Ese era el punto de reunión, el lugar en donde se veían después del trabajo. Deseaba ir a su departamento, pero había más de una razón, por la cual no quería importunar a esas horas de la noche. Una cosa tenía razón Hanna, estaba fatigado, de tal manera, que apenas toco la cabeza la almohada, se sumió en un profundo sueño
-No hay nada como el olor a café, para indicar que un día esta comenzando-exclamo Ronald quien bebía lentamente, en tanto la imagen, imprimía las fotografías. Era la primera foto, que había tomado en la tarde, sosteniéndola, sonrío satisfecho
-este será el mejor performance que he realizado- deparo en el rostro de Penny
-Ronald, sabes, te he extrañado, me alegro de volver a verte-recordó fijando su mirada en aquellos ojos claros
-yo también te he extrañado, ¿Por qué rayos no pude decírtelo?-se acomodo las gafas, suspirando miro el reloj, eran más de las 5 y aun debía revelar otra tanda de fotografías. Un rechinido lo alerto, alguien había ingresado a la cocina en donde se encontraba
-Se que está ahí, Sempai-exclamo fastidiado, mientras acomodaba otra foto. Una figura carmesí apareció frente a el.

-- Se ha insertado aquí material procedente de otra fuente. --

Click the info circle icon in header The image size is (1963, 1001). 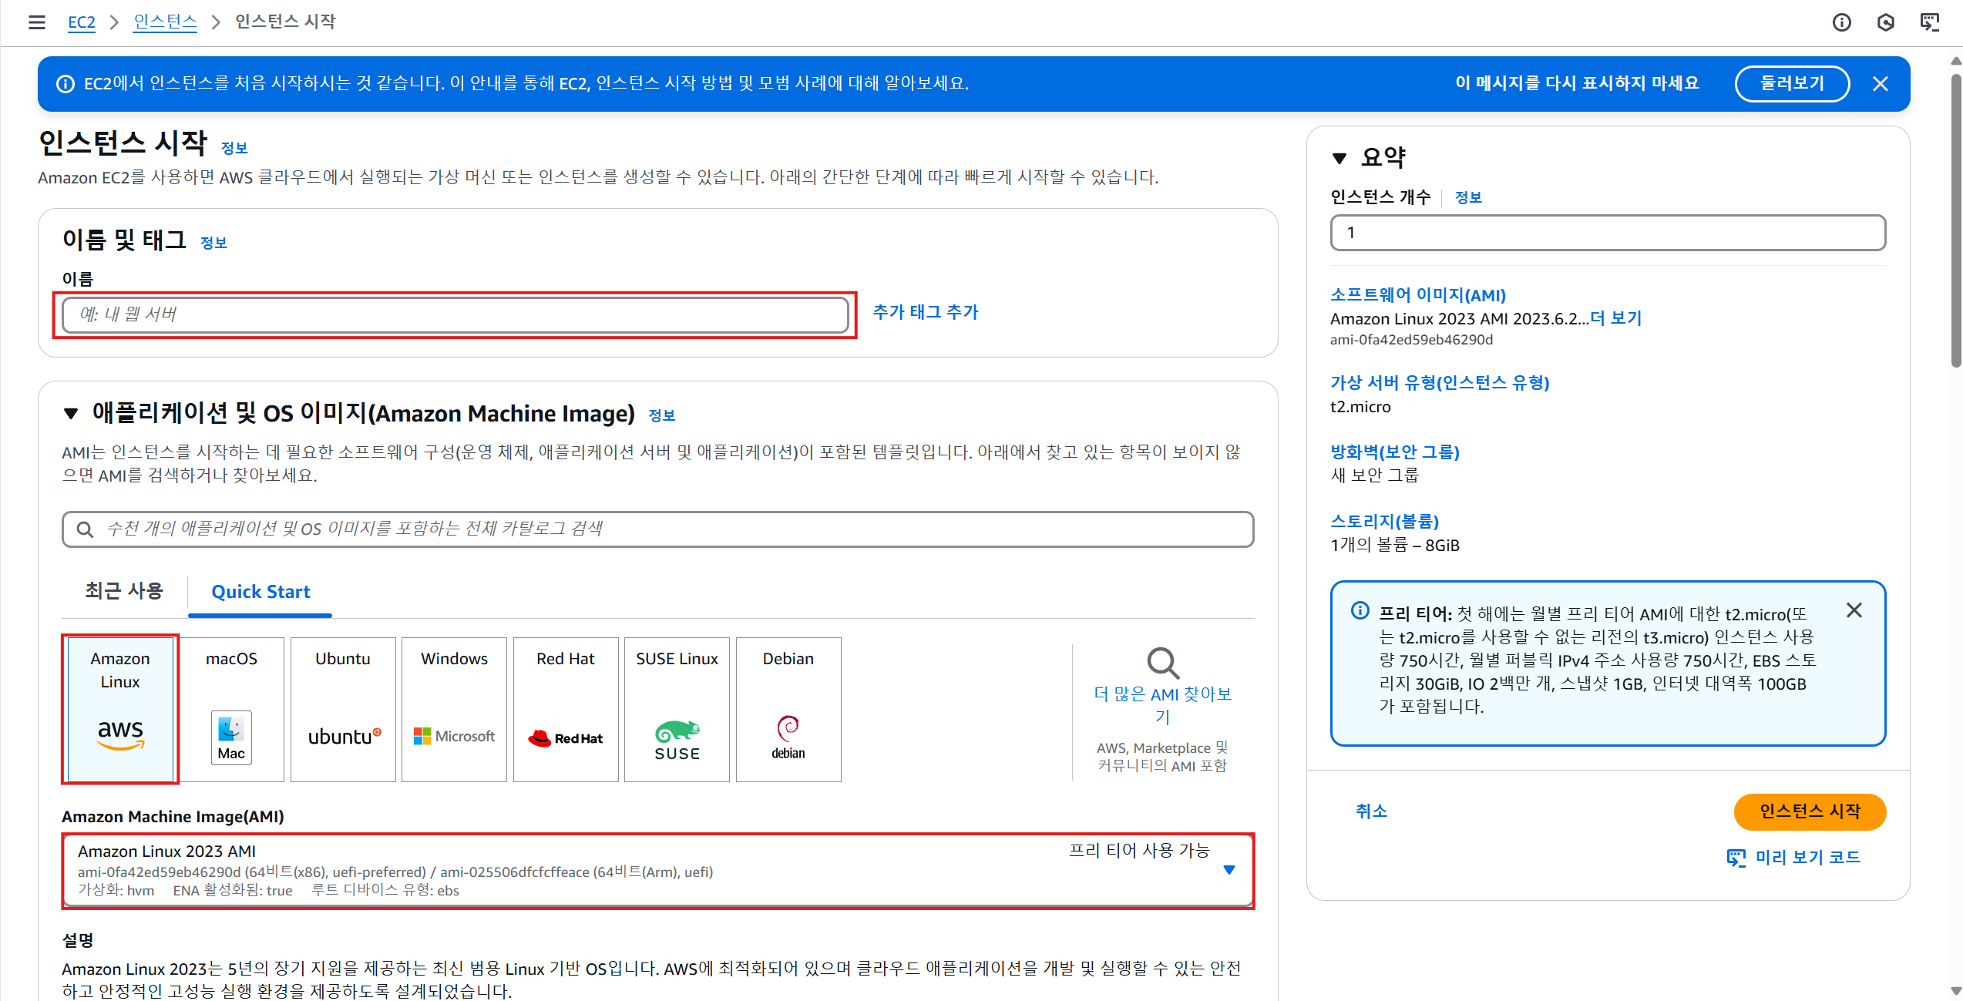click(1841, 22)
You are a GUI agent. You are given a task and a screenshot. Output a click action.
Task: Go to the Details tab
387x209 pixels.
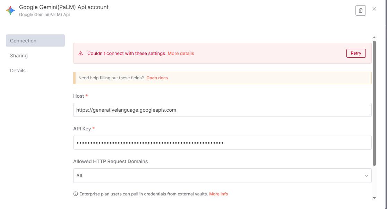click(x=18, y=71)
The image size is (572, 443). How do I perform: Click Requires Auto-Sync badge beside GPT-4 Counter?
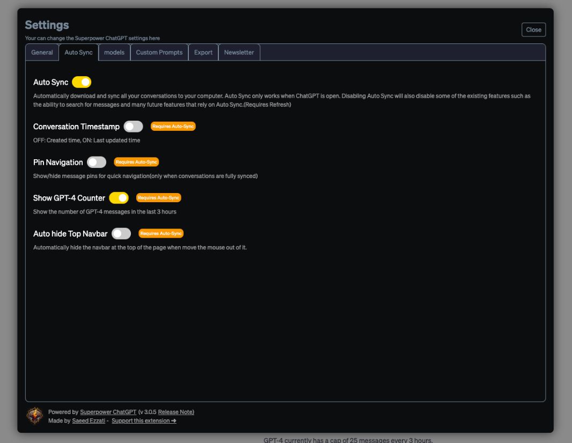tap(158, 198)
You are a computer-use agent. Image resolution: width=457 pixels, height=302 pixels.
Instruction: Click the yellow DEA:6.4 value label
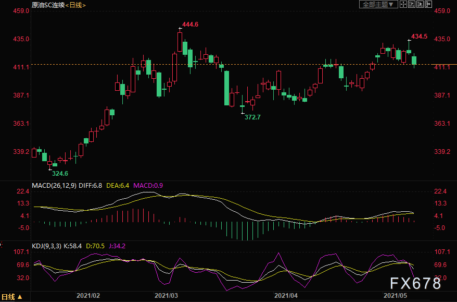(119, 185)
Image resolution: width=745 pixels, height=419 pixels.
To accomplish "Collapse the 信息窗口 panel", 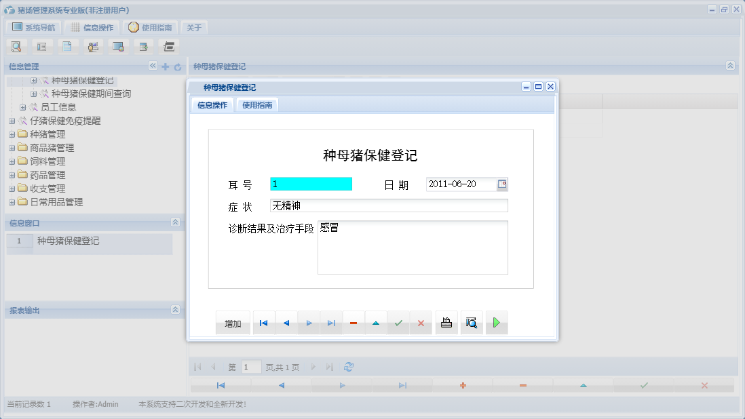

-ay no seas berrinchudo mocoso, me preocupe al notar que la puerta estaba de par en par, cualquiera pudo haber entrado a robar-declaro aquella figura con una voz chillona.
-bueno, agradezco su preocupación Sempai, pero ahora estoy demasiado ocupado para…-horrorizado Ronald veía como sostenía una de las fotos recién revelado, ensoñado acariciaba la imagen
-¡Kyaaaaaaaaa! Ronald debes decirme quien es-emocionado acerco la foto frotándola contra su mejilla. Solo por cuestión de segundos, el rubio pensó en el asesinato como una opción
-Sempai, acaba de arruinar una de mis fotografías, por favor retírese –calculando cada una de las palabras apretaba los puños.
-bien, bien pero solo cuando me digas como se llama, además yo no tengo la culpa que estés haciendo todo a ultima hora-el pelirrojo continuaba sosteniendo la fotografía, sonriendo traviesamente
-prometo presentársela en cuanto pueda-el chico fastidiado se la arrebato, estrujándola, deseando hacer lo mismo con el cuello del sujeto
-are, are pero yo me refería al Adonis que posaba junto a la chica, en verdad ha hecho que hierva mi sangre-dijo abanicándose dramáticamente
-ok, eso será un poco problemático y ahora ¡SALGA DE AQUÍ ANTES DE QUE LE ARROJE EL CAFE EN SU ROSTRO!-el chico tomo la taza, y la inclino reiterando su amenaza
-que cruel eres Ronald, eso me excita aun mas, si no fuera porque vengo de festejar me arrojaría encima de ti-viendo como el chico estaba dispuesto a cumplir lo dicho, salió de la habitación
-no te preocupes, mi radar de hombres guapos, me ayudara a buscarlo-exclamo desde la puerta, antes de cerrarla
-Sempai no tiene remedio, pero en fin no tengo tiempo para lamentarme-estirando ambos brazos sobre la cabeza, cerró los ojos momentáneamente, finalmente sonrió, después de todo, aquello resultaba muy cómico.
La monotonía a partir de ahora, ya no formaría parte del vocabulario, de ninguno de los involucrados.